Calculating the Area Between Two Curves: A Shorter Method?

[Saitama]

Problem:

Calculate the area of region defined by the inequalities:

$$-1<xy<1$$
$$-1<x^2-y^2<1$$

Attempt:

Although I have solved the problem but I am not very satisfied with the method I used. The graph of region is symmetrical in all the four quadrants so I calculated the area in the first quadrant and multiplied by 4. I found the points of intersection and got the following integrals:

Wolfram Alpha

But I feel that given the shape of region, there exists an easier method. Has someone got any idea about a shorter method?

Here's an image depicting the region:

Any help is appreciated.
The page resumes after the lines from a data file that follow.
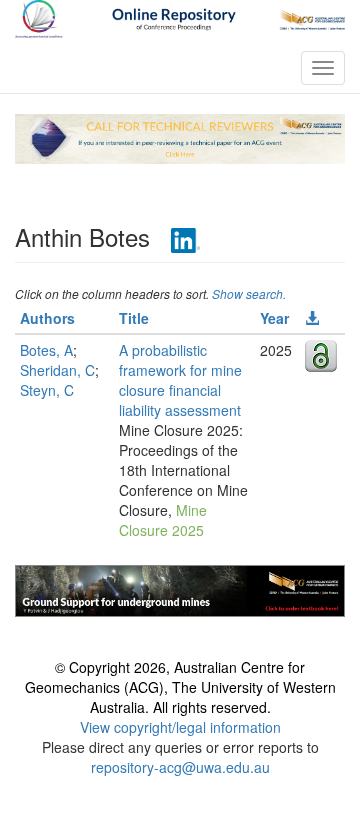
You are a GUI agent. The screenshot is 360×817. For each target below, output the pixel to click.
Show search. (249, 293)
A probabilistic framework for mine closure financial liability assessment (180, 380)
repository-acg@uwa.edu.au (180, 767)
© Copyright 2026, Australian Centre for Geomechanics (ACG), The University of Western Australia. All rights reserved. (180, 687)
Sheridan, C (57, 370)
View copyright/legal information (180, 727)
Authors (47, 318)
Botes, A (46, 350)
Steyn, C (47, 390)
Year (274, 318)
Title (134, 318)
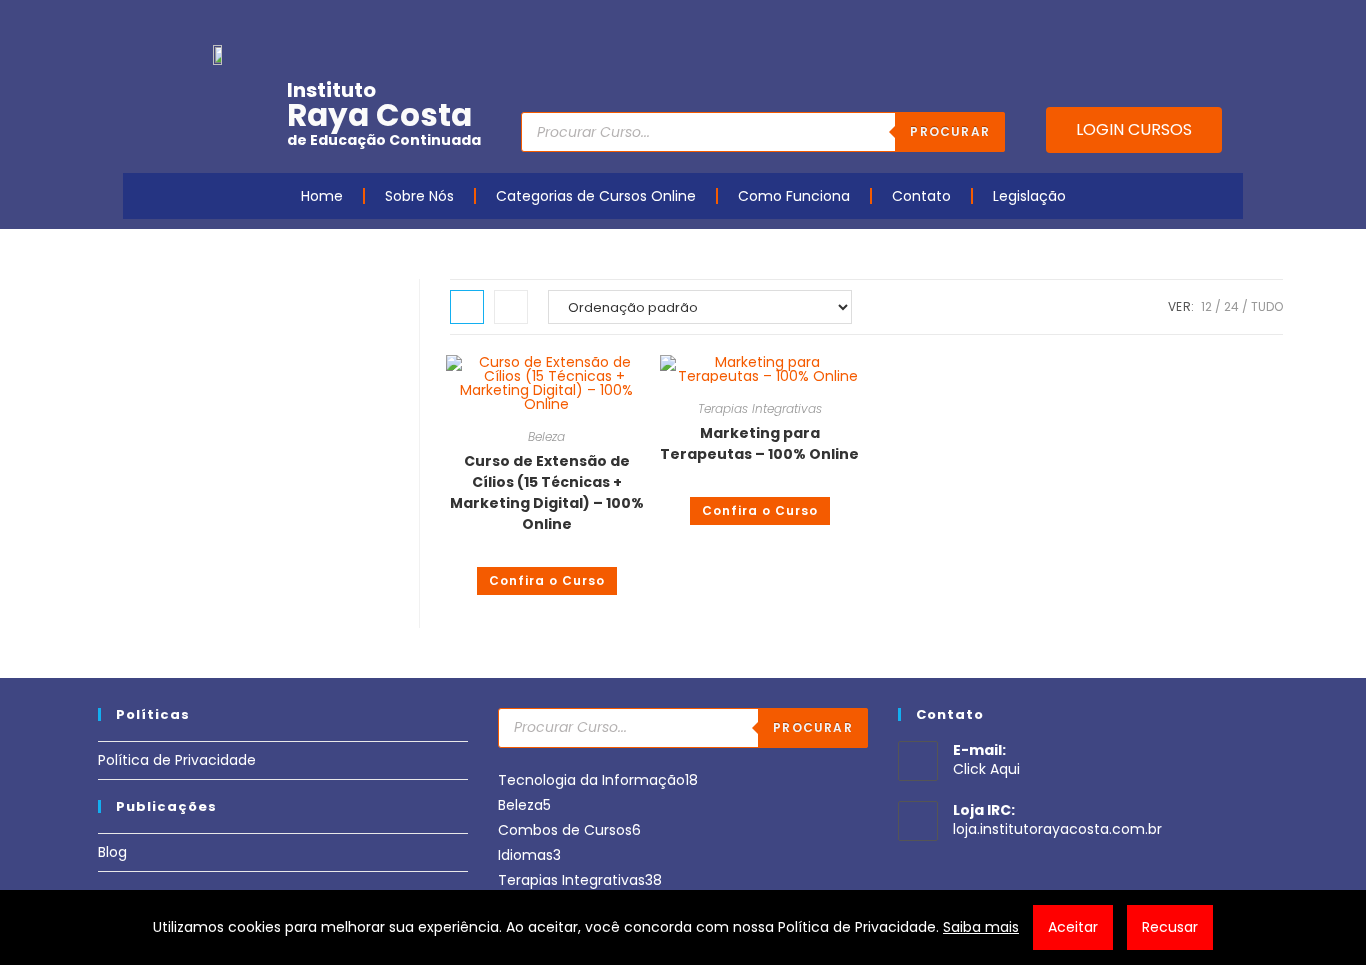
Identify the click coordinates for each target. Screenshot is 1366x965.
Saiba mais (981, 927)
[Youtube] (1106, 23)
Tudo (1267, 306)
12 (1206, 306)
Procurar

Thanks!

 

[MarkFL]

I would use polar coordinates and divide the region into octants.

The curve:

\(\displaystyle x^2-y^2=1\)

becomes:

\(\displaystyle r^2=\sec(2\theta)\)

and the curve:

\(\displaystyle xy=1\)

becomes:

\(\displaystyle r^2=2\csc(2\theta)\)

we find they intersect at:

\(\displaystyle \theta=\frac{1}{2}\tan^{-1}(2)\)

and so we may express the area as:

\(\displaystyle A=8\left(\frac{1}{2}\int_0^{\frac{1}{2}\tan^{-1}(2)} \sec(2\theta)\,d\theta+\int_{\frac{1}{2}\tan^{-1}(2)}^{\frac{\pi}{4}} \csc(2\theta)\,d\theta \right)\)

You should then be able to show that:

\(\displaystyle A=2\sinh^{-1}(2)-4\ln\left(\frac{2}{1+\sqrt{5}} \right)\approx4.81211825059603\)

When you multiply the result you give from W|A by 4, you find they are equivalent.

 

[Saitama]

I would use polar coordinates and divide the region into octants.

The curve:

\(\displaystyle x^2-y^2=1\)

becomes:

\(\displaystyle r^2=\sec(2\theta)\)

and the curve:

\(\displaystyle xy=1\)

becomes:

\(\displaystyle r^2=2\csc(\theta)\)

we find they intersect at:

\(\displaystyle \theta=\frac{1}{2}\tan^{-1}(2)\)

and so we may express the area as:

\(\displaystyle A=8\left(\frac{1}{2}\int_0^{\frac{1}{2}\tan^{-1}(2)} \sec(2\theta)\,d\theta+\int_{\frac{1}{2}\tan^{-1}(2)}^{\frac{\pi}{4}} \csc(2\theta)\,d\theta \right)\)

You should then be able to show that:

\(\displaystyle A=2\sinh^{-1}(2)-4\ln\left(\frac{1}{1+\sqrt{5}} \right)\approx4.81211825059603\)

When you multiply the result you give from W|A by 4, you find they are equivalent.

That's beautiful MarkFL! Thanks a bunch. :) (Clapping) (Clapping)

You seem to have made a very small error in the end. I get $4\ln\left(\frac{2}{1+\sqrt{5}}\right) $ instead of $4\ln\left(\frac{1}{1+\sqrt{5}}\right)$, rest everything is great. Thanks once again.

 

[MarkFL]

That's beautiful MarkFL! Thanks a bunch. :) (Clapping) (Clapping)

You seem to have made a very small error in the end. I get $4\ln\left(\frac{2}{1+\sqrt{5}}\right) $ instead of $4\ln\left(\frac{1}{1+\sqrt{5}}\right)$, rest everything is great. Thanks once again.

Yes, that was a typo, when I entered the expression into the calculator, I used the correct number. I will fix my post. :D

I also had a typo when I stated the polar equivalent of $xy=1$, but I used the correct form in the integrand. :D I have now fixed that as well.